PAGE.
========================================================================

Heaven Without People; ) is the debut feature-length film written and directed by Lucien Bourjeily. It premiered in the main Muhr Awards competition section of the 14th Dubai International Film Festival and won the Special Jury Prize award. It went on to win the Global Vision Award at the 2018 Cinequest Film Festival and both the "Special Jury Prize" and "Ensemble Cast" award at the Festival des cinémas arabes à Paris. Furthermore, it competed in many international film festivals and was nominated for the Jordan Ressler award at the 2018 Miami International Film Festival, the Critics' Choice Award at the 2018 Hamburg Film Festival and the Best World Fiction film award at the 2018 LA Film Festival.

========================================================================

RECORDED INFORMATION.
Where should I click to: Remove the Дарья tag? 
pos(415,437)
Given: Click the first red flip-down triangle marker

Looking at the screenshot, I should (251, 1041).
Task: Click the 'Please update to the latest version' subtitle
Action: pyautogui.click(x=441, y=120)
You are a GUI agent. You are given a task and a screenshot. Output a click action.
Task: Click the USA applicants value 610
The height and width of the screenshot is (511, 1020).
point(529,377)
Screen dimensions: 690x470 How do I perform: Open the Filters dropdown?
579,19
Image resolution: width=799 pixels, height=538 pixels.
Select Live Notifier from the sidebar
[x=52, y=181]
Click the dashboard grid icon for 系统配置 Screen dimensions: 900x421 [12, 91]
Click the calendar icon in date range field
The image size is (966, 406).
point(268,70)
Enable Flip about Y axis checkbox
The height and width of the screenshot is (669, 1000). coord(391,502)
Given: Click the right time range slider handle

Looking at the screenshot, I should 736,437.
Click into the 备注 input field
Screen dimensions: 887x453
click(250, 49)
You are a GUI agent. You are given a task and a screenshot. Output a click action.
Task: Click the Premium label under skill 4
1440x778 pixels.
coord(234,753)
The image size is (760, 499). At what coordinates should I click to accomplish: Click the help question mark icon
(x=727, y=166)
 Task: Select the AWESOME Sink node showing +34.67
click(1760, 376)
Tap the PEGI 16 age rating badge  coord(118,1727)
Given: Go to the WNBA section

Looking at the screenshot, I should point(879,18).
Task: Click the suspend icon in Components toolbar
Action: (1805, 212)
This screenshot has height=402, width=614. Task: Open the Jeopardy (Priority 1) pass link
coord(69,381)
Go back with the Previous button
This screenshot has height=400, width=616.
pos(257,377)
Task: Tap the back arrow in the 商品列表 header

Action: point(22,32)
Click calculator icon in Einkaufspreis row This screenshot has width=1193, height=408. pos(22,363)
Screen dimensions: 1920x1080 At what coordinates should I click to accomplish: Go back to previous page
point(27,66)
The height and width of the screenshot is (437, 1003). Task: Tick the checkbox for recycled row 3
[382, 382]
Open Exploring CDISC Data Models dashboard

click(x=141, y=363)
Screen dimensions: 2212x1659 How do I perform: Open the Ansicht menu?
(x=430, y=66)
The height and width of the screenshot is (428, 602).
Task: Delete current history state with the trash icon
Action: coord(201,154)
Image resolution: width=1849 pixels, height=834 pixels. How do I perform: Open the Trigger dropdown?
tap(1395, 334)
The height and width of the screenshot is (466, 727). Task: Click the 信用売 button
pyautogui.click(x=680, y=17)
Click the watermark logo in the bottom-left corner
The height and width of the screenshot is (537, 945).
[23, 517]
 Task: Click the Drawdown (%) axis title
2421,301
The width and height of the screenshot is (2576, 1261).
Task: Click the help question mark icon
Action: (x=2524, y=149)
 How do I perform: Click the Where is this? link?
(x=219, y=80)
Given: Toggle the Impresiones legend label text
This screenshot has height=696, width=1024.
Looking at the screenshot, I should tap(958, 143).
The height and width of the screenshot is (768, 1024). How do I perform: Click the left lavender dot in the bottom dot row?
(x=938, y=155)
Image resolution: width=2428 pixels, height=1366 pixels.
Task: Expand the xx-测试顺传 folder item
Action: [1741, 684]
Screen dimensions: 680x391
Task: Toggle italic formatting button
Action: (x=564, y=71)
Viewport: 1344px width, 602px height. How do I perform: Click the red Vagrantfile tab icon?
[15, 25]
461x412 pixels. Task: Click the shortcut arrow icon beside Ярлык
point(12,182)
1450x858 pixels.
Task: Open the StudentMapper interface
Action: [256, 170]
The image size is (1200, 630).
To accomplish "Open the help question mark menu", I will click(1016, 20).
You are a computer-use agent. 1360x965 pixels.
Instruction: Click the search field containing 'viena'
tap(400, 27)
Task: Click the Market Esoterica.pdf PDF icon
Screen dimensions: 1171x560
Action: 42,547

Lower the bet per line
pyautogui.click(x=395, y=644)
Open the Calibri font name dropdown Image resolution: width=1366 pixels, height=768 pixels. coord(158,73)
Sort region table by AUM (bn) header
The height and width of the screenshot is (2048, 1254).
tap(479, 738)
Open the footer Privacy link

========================================================================

WRITTEN PROBLEM.
In one to three sentences, explain from the film page why the film's success can't be credited to the Dubai festival alone.

REPLY.
The film won the Global Vision Award at the 2018 Cinequest Film Festival, and both the "Special Jury Prize" and the "Ensemble Cast" award at the Festival des cinémas arabes à Paris. It was also nominated at the 2018 Miami International Film Festival, the 2018 Hamburg Film Festival and the 2018 LA Film Festival.